**Source text:**
•••••
Basic Supplies Pass Through Sufa and Karni Crossings

Israel permitted the transfer of basic supplies into the Gaza Strip yesterday through the Sufa and Karni crossings, but those goods not considered to meet humanitarian needs, such as sweeteners, clothing and construction materials, are still not being allowed into the territory. The transfer of goods into the Gaza Strip is part of the cease-fire agreement between Israel and Hamas, mediated by Egypt, that went into effect last Thursday.

The Erez crossing was opened yesterday, allowing those persons requiring medical treatment in Israel to leave the Strip.

"Things seem to be moving faster and we are not waiting too long in line," said Gabi Shweiki, who delivered water melons yesterday through the Sufa crossing. "But for the time being they are only allowing other types of goods through. I know the owners of trucking companies who are stuck with goods the Palestinians have paid for but they cannot receive them," he added.

While the opening of the crossings between the Gaza Strip and Israel goes into effect, there is still no official decision on opening the crossing at Rafah between the Strip and Sinai.

In part Israel is moving slowly on the Rafah crossing as a central bargaining chip to pressure Hamas to release abducted soldier Gilad Shalit.
•••••
**What the exercise asks:** Could you continue the report on the Gaza crossings from its last sentence? The lines that follow have no connection to the report on the Gaza crossings.
•••••
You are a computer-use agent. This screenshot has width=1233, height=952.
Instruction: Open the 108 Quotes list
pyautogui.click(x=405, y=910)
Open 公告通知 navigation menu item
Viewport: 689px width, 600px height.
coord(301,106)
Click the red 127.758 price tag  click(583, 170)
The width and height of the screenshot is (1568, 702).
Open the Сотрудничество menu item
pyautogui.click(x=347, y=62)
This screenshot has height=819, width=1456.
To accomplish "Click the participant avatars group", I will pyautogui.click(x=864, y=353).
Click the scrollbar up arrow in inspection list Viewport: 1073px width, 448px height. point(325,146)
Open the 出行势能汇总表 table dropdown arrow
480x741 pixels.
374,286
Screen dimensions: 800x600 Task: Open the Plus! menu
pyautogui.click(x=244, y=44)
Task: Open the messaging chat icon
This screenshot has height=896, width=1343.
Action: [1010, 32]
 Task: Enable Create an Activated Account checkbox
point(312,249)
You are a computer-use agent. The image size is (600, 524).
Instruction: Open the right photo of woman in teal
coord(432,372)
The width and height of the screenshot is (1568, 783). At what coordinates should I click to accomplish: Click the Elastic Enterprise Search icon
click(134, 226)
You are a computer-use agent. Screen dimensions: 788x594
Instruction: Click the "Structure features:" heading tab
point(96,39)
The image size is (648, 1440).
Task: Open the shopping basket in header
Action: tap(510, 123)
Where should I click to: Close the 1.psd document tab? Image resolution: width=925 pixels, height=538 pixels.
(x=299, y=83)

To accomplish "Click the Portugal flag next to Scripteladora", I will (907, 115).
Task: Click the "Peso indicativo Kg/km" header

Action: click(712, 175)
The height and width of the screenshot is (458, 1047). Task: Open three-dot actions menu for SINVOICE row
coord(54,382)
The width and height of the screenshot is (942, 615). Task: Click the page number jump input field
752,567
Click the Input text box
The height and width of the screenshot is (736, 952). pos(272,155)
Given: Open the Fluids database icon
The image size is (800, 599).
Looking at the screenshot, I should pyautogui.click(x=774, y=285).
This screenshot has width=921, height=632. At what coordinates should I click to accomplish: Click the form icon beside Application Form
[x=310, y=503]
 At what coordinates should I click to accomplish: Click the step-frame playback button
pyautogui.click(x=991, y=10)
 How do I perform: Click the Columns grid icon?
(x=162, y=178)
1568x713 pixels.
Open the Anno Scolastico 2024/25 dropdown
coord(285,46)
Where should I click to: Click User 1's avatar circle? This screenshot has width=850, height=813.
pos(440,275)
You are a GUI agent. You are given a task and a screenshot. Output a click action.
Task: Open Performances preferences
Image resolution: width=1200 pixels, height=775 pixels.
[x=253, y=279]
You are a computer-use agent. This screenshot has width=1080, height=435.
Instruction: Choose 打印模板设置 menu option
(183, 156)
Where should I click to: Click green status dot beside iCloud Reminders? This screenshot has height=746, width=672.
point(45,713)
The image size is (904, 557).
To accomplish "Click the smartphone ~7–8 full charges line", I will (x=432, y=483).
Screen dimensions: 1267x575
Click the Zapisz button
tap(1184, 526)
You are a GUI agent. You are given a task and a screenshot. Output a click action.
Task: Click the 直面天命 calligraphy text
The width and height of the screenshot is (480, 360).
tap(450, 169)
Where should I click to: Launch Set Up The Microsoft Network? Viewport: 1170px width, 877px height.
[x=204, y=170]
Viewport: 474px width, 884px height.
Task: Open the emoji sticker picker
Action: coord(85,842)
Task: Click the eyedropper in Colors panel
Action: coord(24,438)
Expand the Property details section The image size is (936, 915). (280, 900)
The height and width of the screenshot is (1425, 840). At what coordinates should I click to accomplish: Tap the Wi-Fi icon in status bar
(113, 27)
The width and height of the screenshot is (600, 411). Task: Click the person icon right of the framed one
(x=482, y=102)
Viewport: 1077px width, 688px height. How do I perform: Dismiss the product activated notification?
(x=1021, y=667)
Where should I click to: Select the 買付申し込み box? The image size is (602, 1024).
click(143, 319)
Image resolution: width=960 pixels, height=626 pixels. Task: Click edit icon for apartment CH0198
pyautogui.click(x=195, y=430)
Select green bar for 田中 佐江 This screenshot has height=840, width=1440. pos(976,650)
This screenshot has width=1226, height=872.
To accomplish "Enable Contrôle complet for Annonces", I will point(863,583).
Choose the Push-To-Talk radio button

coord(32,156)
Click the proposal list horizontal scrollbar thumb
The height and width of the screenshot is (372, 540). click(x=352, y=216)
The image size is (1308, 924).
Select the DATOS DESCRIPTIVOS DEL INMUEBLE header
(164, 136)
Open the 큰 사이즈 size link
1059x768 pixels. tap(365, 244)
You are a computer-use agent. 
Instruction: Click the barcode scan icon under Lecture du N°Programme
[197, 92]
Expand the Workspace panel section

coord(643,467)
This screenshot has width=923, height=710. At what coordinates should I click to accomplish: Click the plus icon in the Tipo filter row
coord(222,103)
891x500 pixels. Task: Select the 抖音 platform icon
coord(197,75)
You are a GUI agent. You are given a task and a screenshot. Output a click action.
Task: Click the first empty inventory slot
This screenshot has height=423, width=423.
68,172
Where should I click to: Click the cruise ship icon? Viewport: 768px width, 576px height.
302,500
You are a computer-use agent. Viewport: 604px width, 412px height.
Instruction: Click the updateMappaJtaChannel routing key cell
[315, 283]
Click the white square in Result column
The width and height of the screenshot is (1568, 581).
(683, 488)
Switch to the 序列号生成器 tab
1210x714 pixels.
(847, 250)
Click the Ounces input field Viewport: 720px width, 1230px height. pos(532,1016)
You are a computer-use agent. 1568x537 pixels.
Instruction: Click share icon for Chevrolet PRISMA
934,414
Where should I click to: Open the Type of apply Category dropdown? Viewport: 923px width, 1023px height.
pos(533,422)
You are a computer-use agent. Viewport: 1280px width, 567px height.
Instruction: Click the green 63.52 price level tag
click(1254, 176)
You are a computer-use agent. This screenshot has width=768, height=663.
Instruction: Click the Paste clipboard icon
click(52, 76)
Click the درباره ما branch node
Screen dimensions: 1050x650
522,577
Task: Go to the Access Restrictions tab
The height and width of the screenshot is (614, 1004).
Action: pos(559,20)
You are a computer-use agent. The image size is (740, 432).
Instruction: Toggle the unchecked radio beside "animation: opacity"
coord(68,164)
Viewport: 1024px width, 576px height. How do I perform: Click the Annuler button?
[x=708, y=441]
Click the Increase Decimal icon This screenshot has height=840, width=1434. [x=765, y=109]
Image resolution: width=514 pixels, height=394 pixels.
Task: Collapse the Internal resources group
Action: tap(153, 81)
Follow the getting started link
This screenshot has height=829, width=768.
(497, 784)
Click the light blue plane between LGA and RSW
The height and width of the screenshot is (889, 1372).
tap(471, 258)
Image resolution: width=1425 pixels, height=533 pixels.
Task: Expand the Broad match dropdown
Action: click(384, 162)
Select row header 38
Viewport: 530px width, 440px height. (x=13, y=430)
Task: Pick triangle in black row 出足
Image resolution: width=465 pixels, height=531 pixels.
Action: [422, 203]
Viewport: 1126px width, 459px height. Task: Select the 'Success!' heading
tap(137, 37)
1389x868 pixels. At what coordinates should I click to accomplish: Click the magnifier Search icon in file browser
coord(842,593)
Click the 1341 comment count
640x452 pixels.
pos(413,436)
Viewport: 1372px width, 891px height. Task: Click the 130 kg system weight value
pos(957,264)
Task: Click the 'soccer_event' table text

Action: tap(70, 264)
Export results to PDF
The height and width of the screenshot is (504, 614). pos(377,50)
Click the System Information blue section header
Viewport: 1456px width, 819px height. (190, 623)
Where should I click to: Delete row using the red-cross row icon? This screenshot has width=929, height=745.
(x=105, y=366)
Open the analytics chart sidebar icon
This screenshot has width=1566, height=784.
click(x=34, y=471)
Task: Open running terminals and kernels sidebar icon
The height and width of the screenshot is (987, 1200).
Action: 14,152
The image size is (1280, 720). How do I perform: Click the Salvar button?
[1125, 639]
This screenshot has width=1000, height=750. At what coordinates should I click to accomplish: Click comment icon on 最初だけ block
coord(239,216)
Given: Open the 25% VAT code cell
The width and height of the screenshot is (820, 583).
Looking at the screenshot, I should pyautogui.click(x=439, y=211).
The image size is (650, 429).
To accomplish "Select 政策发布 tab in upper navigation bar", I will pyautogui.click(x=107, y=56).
•••••
**Task result:**
However, according to the defense establishment, the Rafah crossing has been opened frequently, whether Israel wants it or not. During the past year, since Hamas took over the Gaza Strip in June 2007, Egypt has opened the crossing into its territory no less than 50 times.

Foreign Minister Tzipi Livni and other government officials stressed in recent weeks that the Rafah crossing is the the main leverage in resolving the Shalit issue. Officially, the reopening of the Rafah crossing is conditional on Israel's agreement, which falls under the peace accords between Israel and Egypt. However, in practice Egypt decides unilaterally when to open and close the crossing, and Cairo has permitted its opening for short periods for the passage of medical patients, students and others who found themselves in Sinai without being able to cross back into the Gaza Strip.